**GIVEN INFORMATION**

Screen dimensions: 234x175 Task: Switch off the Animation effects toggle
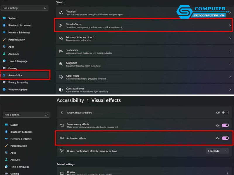(225, 138)
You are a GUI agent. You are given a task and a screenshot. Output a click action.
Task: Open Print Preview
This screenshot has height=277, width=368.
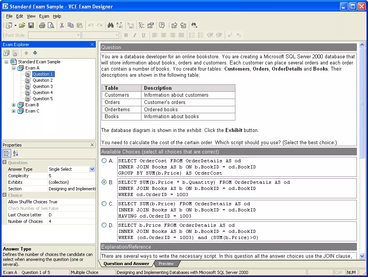tap(51, 25)
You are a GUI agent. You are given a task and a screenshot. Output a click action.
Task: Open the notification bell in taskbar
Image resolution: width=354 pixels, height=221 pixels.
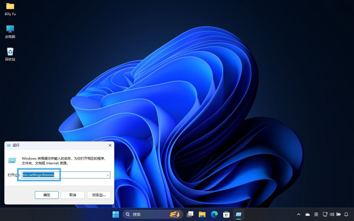pos(346,214)
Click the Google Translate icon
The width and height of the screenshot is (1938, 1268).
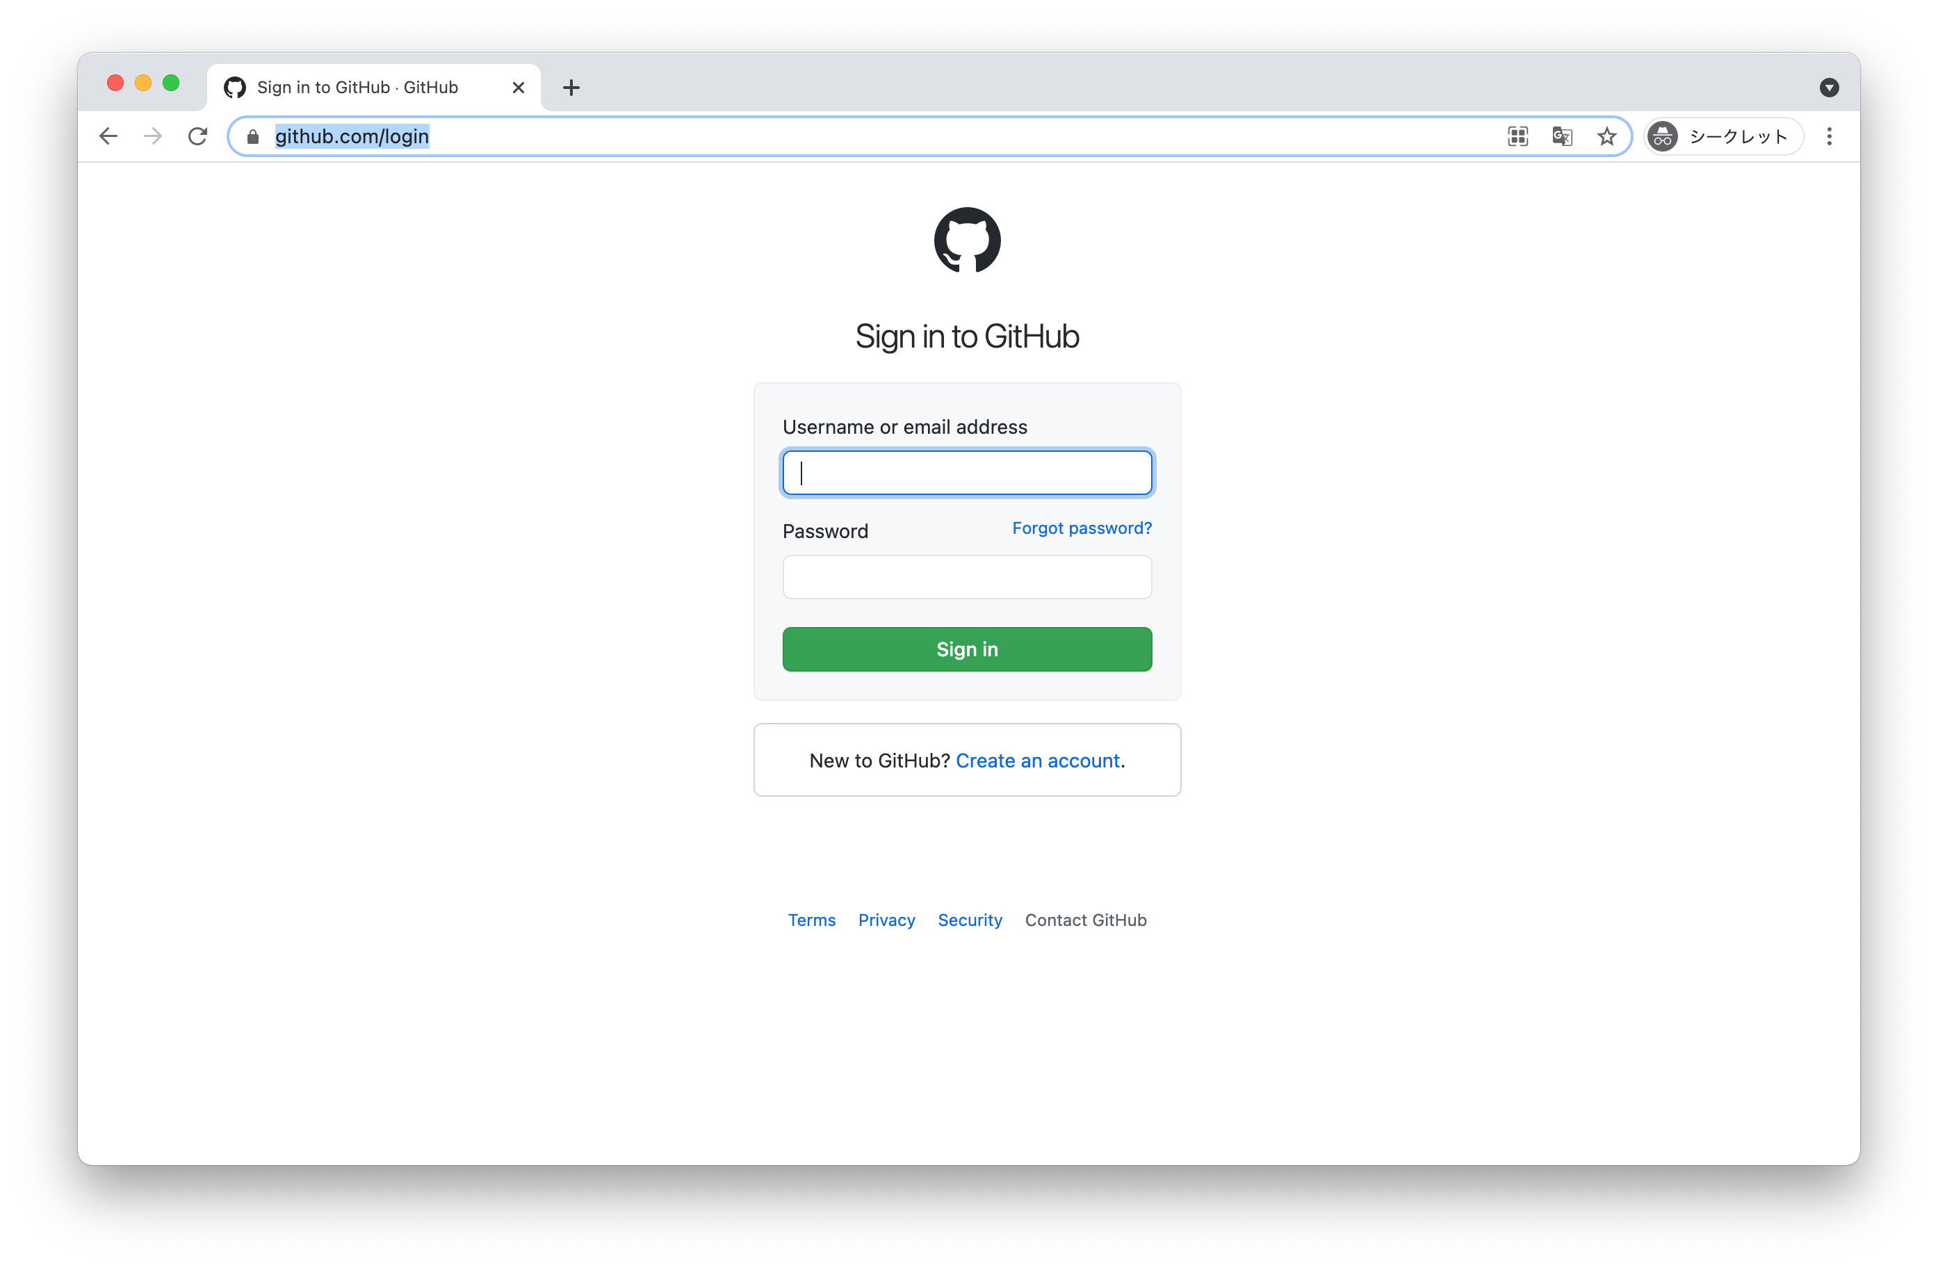point(1563,135)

**EXERCISE DIRECTIONS**
Where the line with "Task: Open the notification bell in taskbar" appears in the entries above, begin there and restate every line to the end word for word, minus the pictures.

**SOLVED PROBLEM**
Task: Open the notification bell in taskbar
Image resolution: width=354 pixels, height=221 pixels.
pos(346,214)
Click the Google Translate icon
The width and height of the screenshot is (1938, 1268).
point(1563,135)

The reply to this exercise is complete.